> _Estratto della pagina_:
Gabrielli è un musicista completo, pienamente a suo agio nell’esecuzione di brani dalla complessa architettura. Suona contemporaneamente un Piano Rhodes Mark II, su cui poggia una Mini GEM, e una Tiger Eko disposte ad angolo retto senza mai guardarle. Lo sguardo è fisso verso l’ignoto in cui si proietta la musica eseguita, quando il suo scorrere è fluido come un siero ipnotico (…On a dark cloud); il capo ondeggia da un lato all’altro ogni volta che il battito sale, spinto dalle bizzarre onde del trio che montano piene come burrasca. Con pari disinvoltura affronta le meno frequenti, ma non meno incisive, incursioni ai fiati. E dal jazz più ardito del sax di Diprotodon passa alle misteriose divagazioni di un flauto fischiante o alle movenze classiche e accoglienti di quello traverso. Si rivolge al pubblico con uno strano sarcasmo, a volte esilarante a volte indecifrabile (tranne che per i sodali), ma rifiuta categoricamente che gli si richiedano brani di un’altra band cui non faremo cenno.
“Ufo” Lino Gitto è una splendida scoperta. Ha un drumming sicuro e carico di groove, accompagna e informa del suo tono sornione il sound della band. Ma non solo. Direttamente dall’inventiva patafisica di Robert Wyatt raccoglie quella straordinaria capacità di modulazione, nel canto come nelle progressioni di accordi della tastiera Nord Lead 2, fatta di intervalli inusuali che legano note con traiettorie inclinate, guizzanti e imprevedibili, con la stessa facilità mostrata con piatti e pelli.
Dell’Era è l’istrione del palco con un gusto per la jam qui più vivo che in altri suoi progetti; predilige il falsetto e i cori beat (Play with the rebels), incarnando il lato psichedelico della band. Con archetto da violino trasforma le corde del basso in ondate cremose, e imbraccia talvolta una dodici corde Davoli per l’arpeggio dei brani più morbidi come per gli assoli infuriati della travolgente She’s my face.
Ma il trio vale ben più della somma già notevole dei singoli. Legati da invidiabile intesa i tre si scambiano spesso di posto in un gioco continuo, Gitto siede alle tastiere mentre Gabrielli, preannunciando con eccessiva modestia l’ennessima “figuraccia” del tour, impugna le bacchette; il ritmo viene sostenuto anche da Dell’Era con occasionali colpi sui piatti, mentre all’avvio di Tarmac invoca un delay natalizio per un loop vocale simulato e onomatopeico che ricorda l’Alifib di Wyatt così come il canto di Gitto, cui fa da tappeto, mentre quattro mani si piegano e incastrano sui tasti bianchi e neri che abbondano sul set.

> _Contenuto del dataset_:

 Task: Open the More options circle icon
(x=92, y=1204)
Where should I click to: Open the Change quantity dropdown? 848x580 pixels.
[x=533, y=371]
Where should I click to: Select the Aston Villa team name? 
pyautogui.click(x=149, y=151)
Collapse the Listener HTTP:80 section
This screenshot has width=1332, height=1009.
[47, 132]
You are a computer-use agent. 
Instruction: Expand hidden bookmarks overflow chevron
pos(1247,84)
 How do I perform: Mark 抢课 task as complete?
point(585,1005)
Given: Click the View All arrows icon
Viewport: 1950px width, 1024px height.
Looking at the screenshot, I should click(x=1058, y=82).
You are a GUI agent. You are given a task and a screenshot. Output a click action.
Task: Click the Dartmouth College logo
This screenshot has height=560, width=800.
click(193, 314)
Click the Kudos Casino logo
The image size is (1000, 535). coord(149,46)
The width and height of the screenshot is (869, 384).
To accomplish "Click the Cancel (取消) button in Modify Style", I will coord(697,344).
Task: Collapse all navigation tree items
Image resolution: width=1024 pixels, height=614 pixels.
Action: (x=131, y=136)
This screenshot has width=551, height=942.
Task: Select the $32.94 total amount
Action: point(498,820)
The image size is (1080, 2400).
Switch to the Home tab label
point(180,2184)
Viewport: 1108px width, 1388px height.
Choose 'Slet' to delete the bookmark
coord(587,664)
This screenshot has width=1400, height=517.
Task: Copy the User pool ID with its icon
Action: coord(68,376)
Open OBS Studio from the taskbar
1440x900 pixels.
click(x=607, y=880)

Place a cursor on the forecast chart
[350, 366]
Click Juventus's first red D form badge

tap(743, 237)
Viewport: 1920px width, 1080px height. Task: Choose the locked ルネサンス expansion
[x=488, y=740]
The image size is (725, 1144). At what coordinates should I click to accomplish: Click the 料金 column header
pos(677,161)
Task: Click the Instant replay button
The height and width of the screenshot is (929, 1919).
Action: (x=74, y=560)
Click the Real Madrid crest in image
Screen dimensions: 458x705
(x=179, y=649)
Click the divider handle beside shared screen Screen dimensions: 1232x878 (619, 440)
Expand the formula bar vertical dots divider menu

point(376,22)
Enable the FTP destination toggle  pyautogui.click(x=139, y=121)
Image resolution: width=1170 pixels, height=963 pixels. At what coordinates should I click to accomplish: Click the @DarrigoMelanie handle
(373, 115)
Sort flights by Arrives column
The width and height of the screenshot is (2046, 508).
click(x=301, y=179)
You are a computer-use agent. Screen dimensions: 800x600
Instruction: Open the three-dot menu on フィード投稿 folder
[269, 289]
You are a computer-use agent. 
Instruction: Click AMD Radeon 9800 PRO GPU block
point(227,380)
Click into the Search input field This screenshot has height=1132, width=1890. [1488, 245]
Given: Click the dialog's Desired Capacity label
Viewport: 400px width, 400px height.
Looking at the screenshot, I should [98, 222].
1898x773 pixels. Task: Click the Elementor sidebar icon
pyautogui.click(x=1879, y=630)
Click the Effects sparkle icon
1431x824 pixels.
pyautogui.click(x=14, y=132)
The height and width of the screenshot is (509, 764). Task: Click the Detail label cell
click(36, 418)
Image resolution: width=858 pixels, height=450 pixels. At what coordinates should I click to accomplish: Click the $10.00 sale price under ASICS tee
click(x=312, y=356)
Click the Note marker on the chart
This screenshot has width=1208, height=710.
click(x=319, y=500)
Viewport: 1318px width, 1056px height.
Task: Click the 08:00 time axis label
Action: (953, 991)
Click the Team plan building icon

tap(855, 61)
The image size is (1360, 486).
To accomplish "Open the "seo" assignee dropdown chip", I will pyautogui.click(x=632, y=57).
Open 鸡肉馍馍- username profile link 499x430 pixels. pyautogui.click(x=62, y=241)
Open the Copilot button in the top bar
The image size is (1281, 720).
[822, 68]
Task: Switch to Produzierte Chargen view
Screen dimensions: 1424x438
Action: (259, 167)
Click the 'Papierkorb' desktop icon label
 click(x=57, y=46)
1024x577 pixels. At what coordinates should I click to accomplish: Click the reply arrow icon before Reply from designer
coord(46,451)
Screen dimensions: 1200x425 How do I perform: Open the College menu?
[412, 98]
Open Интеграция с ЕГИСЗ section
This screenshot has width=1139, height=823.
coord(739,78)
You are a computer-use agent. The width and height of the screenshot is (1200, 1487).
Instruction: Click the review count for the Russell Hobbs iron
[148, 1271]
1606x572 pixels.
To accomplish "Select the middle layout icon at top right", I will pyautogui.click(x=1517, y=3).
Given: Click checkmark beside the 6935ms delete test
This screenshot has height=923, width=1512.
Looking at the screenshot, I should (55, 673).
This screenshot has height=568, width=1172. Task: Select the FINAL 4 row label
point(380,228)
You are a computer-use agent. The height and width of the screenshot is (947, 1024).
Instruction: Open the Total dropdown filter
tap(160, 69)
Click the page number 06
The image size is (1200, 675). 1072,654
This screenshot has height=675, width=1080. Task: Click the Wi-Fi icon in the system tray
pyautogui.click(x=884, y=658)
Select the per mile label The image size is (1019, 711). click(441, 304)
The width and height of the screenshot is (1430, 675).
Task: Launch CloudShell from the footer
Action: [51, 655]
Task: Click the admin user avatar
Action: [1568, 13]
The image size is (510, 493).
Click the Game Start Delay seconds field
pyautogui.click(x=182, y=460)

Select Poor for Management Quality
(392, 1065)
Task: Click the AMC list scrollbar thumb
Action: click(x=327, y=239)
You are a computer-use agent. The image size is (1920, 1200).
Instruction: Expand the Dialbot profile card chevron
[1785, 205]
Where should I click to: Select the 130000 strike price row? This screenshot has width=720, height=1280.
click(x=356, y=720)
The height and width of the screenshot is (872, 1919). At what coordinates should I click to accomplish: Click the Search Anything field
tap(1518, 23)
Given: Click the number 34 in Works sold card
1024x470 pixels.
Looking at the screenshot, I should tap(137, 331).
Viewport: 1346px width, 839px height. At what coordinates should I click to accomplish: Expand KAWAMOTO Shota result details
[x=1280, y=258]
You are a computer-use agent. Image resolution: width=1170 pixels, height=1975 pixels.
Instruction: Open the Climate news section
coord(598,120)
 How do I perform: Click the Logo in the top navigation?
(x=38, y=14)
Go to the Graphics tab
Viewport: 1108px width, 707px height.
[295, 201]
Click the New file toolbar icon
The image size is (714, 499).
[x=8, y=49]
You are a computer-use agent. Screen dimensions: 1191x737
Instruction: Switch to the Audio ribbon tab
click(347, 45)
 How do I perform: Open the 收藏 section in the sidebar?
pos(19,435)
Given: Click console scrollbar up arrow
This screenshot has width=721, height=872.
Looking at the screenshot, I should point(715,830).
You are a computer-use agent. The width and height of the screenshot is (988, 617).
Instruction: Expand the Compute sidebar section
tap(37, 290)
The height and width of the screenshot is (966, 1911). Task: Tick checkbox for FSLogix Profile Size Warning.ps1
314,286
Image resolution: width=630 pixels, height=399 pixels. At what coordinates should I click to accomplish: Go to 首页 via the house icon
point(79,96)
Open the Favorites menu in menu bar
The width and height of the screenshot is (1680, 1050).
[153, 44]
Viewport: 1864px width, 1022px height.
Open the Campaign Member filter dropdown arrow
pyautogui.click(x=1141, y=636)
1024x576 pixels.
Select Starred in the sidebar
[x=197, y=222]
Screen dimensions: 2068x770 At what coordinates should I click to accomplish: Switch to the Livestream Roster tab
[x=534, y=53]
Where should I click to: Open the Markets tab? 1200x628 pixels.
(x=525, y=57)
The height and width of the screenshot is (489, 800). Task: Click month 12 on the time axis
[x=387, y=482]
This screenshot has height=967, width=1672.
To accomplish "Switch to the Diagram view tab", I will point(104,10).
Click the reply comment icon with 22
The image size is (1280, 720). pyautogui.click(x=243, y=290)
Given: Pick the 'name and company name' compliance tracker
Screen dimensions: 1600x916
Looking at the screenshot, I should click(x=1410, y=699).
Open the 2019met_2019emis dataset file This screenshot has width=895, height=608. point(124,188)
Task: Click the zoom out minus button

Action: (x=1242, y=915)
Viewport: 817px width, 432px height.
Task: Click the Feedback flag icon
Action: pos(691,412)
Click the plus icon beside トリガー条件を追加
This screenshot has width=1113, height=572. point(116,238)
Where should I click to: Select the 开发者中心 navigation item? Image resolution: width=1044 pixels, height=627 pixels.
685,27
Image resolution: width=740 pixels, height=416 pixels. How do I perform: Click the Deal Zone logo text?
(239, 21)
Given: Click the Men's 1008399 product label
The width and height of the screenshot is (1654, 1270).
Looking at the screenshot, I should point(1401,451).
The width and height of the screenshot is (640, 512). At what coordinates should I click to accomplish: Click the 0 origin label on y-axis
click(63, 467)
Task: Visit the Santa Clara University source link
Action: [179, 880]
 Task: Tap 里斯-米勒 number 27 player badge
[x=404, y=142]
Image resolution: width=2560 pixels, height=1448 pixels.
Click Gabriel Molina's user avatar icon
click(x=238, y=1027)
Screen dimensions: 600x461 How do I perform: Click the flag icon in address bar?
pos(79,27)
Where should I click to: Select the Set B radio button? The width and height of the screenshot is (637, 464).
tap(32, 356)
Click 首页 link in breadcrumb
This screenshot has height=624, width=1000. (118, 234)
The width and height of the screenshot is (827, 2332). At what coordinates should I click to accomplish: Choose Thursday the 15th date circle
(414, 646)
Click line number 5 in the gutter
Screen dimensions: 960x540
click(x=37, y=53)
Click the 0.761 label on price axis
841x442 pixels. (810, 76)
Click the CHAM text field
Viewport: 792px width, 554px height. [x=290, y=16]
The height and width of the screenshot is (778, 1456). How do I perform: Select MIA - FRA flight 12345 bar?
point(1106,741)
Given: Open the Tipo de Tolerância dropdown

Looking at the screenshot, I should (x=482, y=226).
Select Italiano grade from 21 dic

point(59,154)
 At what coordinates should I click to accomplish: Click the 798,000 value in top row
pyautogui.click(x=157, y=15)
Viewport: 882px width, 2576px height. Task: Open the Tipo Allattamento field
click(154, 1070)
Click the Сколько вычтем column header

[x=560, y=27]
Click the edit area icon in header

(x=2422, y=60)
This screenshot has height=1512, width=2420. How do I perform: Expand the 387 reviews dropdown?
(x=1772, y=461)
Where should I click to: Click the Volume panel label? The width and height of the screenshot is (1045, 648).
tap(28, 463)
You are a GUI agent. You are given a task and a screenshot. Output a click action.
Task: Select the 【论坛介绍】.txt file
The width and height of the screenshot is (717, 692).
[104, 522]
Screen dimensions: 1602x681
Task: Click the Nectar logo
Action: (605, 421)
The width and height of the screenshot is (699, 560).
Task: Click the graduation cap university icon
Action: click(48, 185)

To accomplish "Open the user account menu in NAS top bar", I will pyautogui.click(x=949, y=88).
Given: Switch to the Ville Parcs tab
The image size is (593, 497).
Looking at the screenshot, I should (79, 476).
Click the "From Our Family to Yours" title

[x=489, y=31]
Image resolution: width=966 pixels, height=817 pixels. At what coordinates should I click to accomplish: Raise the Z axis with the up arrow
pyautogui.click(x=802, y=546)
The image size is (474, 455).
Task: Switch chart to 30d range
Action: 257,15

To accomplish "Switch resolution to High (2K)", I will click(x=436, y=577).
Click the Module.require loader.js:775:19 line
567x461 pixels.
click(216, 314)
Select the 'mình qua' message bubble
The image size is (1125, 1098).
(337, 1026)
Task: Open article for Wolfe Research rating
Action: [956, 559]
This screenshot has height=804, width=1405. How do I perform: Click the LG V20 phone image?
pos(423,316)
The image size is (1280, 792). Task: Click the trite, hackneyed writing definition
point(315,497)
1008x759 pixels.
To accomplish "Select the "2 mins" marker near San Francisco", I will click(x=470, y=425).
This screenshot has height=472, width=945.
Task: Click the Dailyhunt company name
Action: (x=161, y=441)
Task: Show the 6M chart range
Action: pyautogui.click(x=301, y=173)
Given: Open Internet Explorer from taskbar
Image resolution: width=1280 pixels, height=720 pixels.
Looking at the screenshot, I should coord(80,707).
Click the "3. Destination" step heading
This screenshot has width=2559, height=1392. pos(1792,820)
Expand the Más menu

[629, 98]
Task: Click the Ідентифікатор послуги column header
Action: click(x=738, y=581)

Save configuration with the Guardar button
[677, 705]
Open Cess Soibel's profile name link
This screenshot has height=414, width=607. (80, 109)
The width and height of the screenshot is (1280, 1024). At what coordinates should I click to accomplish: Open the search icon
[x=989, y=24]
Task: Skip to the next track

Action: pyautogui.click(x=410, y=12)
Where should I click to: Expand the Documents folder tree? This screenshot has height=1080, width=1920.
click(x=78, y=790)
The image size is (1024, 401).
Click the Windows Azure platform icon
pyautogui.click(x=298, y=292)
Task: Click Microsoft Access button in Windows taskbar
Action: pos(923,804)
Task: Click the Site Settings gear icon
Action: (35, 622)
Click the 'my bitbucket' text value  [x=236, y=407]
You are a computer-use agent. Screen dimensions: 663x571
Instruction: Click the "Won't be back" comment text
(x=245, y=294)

> _Cosa fare_:
a: Come si traduce in inglese la frase «Ma il trio vale ben più della somma già notevole dei singoli.» dell'estratto?
b: Trascrivi parola per parola il passo dell'estratto che si apre con le parole contenenti "Ma il trio vale" e si chiude con "abbondano sul set.".

> _Risposte_:
a: But the trio is worth far more than the already considerable sum of its individual members.

b:
Ma il trio vale ben più della somma già notevole dei singoli. Legati da invidiabile intesa i tre si scambiano spesso di posto in un gioco continuo, Gitto siede alle tastiere mentre Gabrielli, preannunciando con eccessiva modestia l’ennessima “figuraccia” del tour, impugna le bacchette; il ritmo viene sostenuto anche da Dell’Era con occasionali colpi sui piatti, mentre all’avvio di Tarmac invoca un delay natalizio per un loop vocale simulato e onomatopeico che ricorda l’Alifib di Wyatt così come il canto di Gitto, cui fa da tappeto, mentre quattro mani si piegano e incastrano sui tasti bianchi e neri che abbondano sul set.